Netty's ByteBuf gives you exactly this. It's like they've taken java.nio's ByteBuffer and scraped away the edges, making it much easier to use.
Furthermore, it's on Maven in an independent netty-buffer package so you don't need to include the full Netty suite to use.
I'd suggest using an input stream to receive data from a file (with a sperate thread if you need non-blocking) then read bytes into a ByteArrayOutstream which gives you the ability to get it as a byte array. Heres a simple example without adding too many workarounds.
try (InputStream inputStream = Files.newInputStream(
Paths.get("filepath"), StandardOpenOption.READ)){
ByteArrayOutputStream baos = new ByteArrayOutputStream();
int byteRead = 0;
while(byteRead != -1){
byteRead = inputStream.read();
baos.write(byteRead);
}
ByteBuffer byteBuffer = ByteBuffer.allocate(baos.size())
byteBuffer.put(baos.toByteArray());
//. . . . use the buffer however you want
}catch(InvalidPathException pathException){
System.out.println("Path exception: " + pathException);
}
catch (IOException exception){
System.out.println("I/O exception: " + exception);
}
Another solution for this would be to allocate more than enough memory, fill the ByteBuffer and then only return the occupied byte array:
Initialize a big ByteBuffer:
ByteBuffer byteBuffer = ByteBuffer.allocate(1000);
After you're done putting things into it:
private static byte[] getOccupiedArray(ByteBuffer byteBuffer)
{
int position = byteBuffer.position();
return Arrays.copyOfRange(byteBuffer.array(), 0, position);
}
However, using a org.apache.commons.io.output.ByteArrayOutputStream from the start would probably be the best solution.

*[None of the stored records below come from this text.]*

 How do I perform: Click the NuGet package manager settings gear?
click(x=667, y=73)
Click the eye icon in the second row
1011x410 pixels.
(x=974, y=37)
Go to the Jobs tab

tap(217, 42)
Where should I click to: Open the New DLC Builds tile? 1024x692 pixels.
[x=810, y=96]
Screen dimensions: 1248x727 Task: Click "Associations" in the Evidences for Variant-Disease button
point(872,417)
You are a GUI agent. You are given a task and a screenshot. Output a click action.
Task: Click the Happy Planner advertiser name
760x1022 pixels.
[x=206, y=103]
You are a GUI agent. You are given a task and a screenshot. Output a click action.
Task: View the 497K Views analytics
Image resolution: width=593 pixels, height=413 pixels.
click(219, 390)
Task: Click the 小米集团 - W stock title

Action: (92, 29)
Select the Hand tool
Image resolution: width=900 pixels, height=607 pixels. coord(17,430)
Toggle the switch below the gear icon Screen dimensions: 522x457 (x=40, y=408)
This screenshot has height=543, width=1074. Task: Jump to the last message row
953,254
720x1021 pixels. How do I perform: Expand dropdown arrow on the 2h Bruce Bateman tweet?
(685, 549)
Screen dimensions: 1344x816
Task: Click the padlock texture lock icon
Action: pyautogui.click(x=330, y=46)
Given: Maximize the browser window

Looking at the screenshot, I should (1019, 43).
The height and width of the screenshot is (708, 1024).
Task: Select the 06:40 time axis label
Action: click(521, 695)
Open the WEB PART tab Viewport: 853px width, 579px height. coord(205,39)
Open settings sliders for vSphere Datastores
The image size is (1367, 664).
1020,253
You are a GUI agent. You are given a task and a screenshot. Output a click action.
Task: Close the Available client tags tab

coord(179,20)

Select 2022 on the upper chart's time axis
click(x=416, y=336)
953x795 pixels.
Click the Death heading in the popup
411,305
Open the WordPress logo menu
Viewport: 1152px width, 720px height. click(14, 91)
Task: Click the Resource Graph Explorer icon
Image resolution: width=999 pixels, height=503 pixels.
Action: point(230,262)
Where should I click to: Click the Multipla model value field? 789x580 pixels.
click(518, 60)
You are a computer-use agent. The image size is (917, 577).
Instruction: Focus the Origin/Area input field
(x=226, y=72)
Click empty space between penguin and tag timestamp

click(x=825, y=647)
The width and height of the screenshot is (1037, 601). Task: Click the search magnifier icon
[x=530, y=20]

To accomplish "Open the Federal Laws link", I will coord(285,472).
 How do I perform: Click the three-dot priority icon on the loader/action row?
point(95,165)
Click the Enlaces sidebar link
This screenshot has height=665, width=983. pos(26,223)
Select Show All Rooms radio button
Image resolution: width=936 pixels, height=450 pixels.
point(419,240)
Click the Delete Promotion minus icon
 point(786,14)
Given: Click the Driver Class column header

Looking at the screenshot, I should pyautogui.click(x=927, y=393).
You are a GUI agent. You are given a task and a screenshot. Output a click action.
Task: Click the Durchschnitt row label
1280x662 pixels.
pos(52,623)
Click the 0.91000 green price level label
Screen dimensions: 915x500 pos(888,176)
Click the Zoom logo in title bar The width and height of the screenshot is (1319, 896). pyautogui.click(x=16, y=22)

Netty ByteBuf is pretty good on that.
A Vector allows for continuous growth
Vector<Byte> bFOO = new Vector<Byte>();
bFOO.add((byte) 0x00);`
To serialize somethiing you will need object in entry. What you can do is put your object in collection of objects, and after that make loop to get iterator and put them in byte array. Then, call ByteBuffer.allocate(byte[].length). That is what I did and it worked for me.